Boards have broad discretion and powers in establishing pet policies which are derived from either the proprietary lease in the case of a co-op, or the by-laws in the case of condominium.  That said, there are several provisions in the law which also impact what a board can and cannot do to regulate man’s best friend.

Pet Law Basics

New York City has a “pet law” that requires a landlord to commence proceeding within 90 days of the date the landlord discovers or should have discovered a pet is being harbored in an apartment. This rule is in every lease, and allows tenants who have harbored a pet “open and notoriously” for 90 days to keep the pet, even if the lease prohibits it.

"This rule always applies in co-ops, as well," explains Wagner. "But the question of whether this pet law applies to condominiums depends on where you live:  In Manhattan and the Bronx, the law does not apply to condominiums, while in other counties within the city, the law does apply.  Often the issue in these cases is determining when the 90-day period started."

Keep in mind that it is not enough to simply send notices to a co-op owner who is illegally harboring a dog.  The law requires that an action or proceeding be commenced within the 90 day period.  

"A board really has to be on its game and take action quickly because the predicate notices can require as many as 40 days to allow service of a notice to cure and a notice of termination before the co-op can go to court," says Wagner.  "It's also a good idea when formulating pet policies to 'grandfather' in pets who have been in the building for more than 90 days to avoid legal headaches."

The second pertinent law – actually laws – are the City, State and Federal human rights laws.  These laws require co-ops and condos to make “reasonable accommodations” for persons with disabilities.  The right to inquire about the nature of the disability is limited, and varies depending on whether the pet in question is a service animal or emotional support pet (more on that here). 
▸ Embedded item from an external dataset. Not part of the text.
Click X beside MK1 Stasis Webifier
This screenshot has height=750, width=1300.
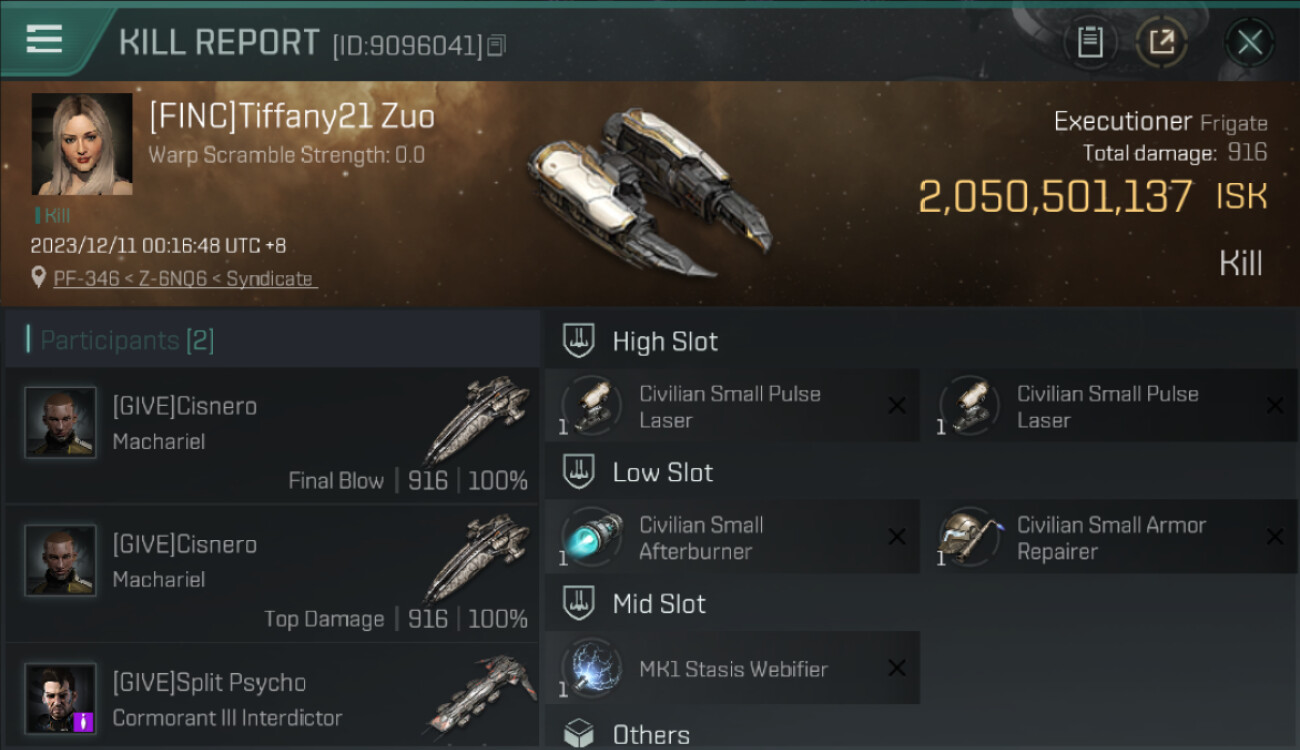click(x=897, y=668)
If a resident of a co-op or condo obtains the appropriate confirmation that a service animal or comfort animal is required for the resident’s health, be it physical or psychological/emotional, the rules prohibiting pets are superseded by the requirement that a reasonable accommodation must be made.  There are recent instances in which fines and damages in excess of $100,000 have been imposed against co-ops that have refused to make reasonable accommodations for an emotional support dog.  A service dog is not considered a pet. 

The third law is a New York City one that requires owners to clean up after their dog and to property dispose of the pet’s waste, and the fourth law requires all dog owners to license their dog. For the latter, health code also stipulates that owners attach a license tag to their dog’s collar when they’re out in public.

What to include in your pet policy

The statutory requirements above do not strip the board of all of its power to prohibit or regulate pets.  Boards can establish rules and policies that may be enforced even against a pet who has been in the building for a significant period of time.  Based on Wagner's years of experience on his own board and working with clients, here are 12 provisions any savvy board will keep in mind when putting together (or updating) its pet policy: 

1. Building registration and fees. Most buildings that allow pets require that the pet be identified and registered with the building.  A photograph and other relevant information about the pet is usually included with the registration.  It is not uncommon to have reasonable pet fee (generally around $50 to $100)  paid when the pet is registered or re-registered as the case may be.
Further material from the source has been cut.